_EXCERPTED RECORDS_
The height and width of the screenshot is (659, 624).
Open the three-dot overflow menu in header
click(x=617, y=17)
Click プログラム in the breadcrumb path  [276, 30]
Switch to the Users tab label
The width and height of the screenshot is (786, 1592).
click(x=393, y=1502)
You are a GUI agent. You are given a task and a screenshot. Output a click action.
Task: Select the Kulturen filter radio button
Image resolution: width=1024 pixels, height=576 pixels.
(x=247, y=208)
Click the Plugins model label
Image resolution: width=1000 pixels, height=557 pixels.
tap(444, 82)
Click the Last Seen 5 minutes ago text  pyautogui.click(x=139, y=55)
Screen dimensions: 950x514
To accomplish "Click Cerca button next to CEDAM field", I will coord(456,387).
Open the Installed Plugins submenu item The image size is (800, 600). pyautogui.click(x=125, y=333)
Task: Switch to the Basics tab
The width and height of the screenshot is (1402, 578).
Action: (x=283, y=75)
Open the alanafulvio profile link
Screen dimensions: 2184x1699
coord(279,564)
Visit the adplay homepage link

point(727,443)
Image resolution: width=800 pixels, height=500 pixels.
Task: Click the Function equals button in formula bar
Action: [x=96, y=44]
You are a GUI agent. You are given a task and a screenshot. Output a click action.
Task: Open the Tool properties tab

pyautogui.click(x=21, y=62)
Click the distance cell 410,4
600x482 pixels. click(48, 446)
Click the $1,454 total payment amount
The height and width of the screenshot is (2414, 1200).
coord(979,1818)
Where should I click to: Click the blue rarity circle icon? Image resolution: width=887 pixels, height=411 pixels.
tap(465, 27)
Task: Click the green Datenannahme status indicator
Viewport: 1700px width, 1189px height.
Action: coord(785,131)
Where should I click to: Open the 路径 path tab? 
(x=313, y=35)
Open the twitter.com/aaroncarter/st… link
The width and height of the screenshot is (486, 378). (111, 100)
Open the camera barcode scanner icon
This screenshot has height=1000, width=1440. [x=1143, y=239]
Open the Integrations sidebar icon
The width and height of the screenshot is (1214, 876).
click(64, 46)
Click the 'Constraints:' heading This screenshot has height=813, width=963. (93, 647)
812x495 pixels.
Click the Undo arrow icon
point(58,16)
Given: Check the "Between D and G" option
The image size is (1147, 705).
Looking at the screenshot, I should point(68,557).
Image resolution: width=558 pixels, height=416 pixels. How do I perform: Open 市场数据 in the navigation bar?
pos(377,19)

_WHAT IS REQUIRED_
Retype each entry exactly, leaving none of them out.

_TASK OUTPUT_
The height and width of the screenshot is (659, 624).
Open the three-dot overflow menu in header
click(x=617, y=17)
Click プログラム in the breadcrumb path  [276, 30]
Switch to the Users tab label
The width and height of the screenshot is (786, 1592).
click(x=393, y=1502)
You are a GUI agent. You are given a task and a screenshot. Output a click action.
Task: Select the Kulturen filter radio button
Image resolution: width=1024 pixels, height=576 pixels.
(x=247, y=208)
Click the Plugins model label
Image resolution: width=1000 pixels, height=557 pixels.
tap(444, 82)
Click the Last Seen 5 minutes ago text  pyautogui.click(x=139, y=55)
Screen dimensions: 950x514
To accomplish "Click Cerca button next to CEDAM field", I will coord(456,387).
Open the Installed Plugins submenu item The image size is (800, 600). pyautogui.click(x=125, y=333)
Task: Switch to the Basics tab
The width and height of the screenshot is (1402, 578).
Action: (x=283, y=75)
Open the alanafulvio profile link
Screen dimensions: 2184x1699
coord(279,564)
Visit the adplay homepage link

point(727,443)
Image resolution: width=800 pixels, height=500 pixels.
Task: Click the Function equals button in formula bar
Action: [x=96, y=44]
You are a GUI agent. You are given a task and a screenshot. Output a click action.
Task: Open the Tool properties tab

pyautogui.click(x=21, y=62)
Click the distance cell 410,4
600x482 pixels. click(48, 446)
Click the $1,454 total payment amount
The height and width of the screenshot is (2414, 1200).
coord(979,1818)
Where should I click to: Click the blue rarity circle icon? Image resolution: width=887 pixels, height=411 pixels.
tap(465, 27)
Task: Click the green Datenannahme status indicator
Viewport: 1700px width, 1189px height.
Action: coord(785,131)
Where should I click to: Open the 路径 path tab? 
(x=313, y=35)
Open the twitter.com/aaroncarter/st… link
The width and height of the screenshot is (486, 378). (111, 100)
Open the camera barcode scanner icon
This screenshot has height=1000, width=1440. [x=1143, y=239]
Open the Integrations sidebar icon
The width and height of the screenshot is (1214, 876).
click(64, 46)
Click the 'Constraints:' heading This screenshot has height=813, width=963. (93, 647)
812x495 pixels.
Click the Undo arrow icon
point(58,16)
Given: Check the "Between D and G" option
The image size is (1147, 705).
Looking at the screenshot, I should point(68,557).
Image resolution: width=558 pixels, height=416 pixels. How do I perform: Open 市场数据 in the navigation bar?
pos(377,19)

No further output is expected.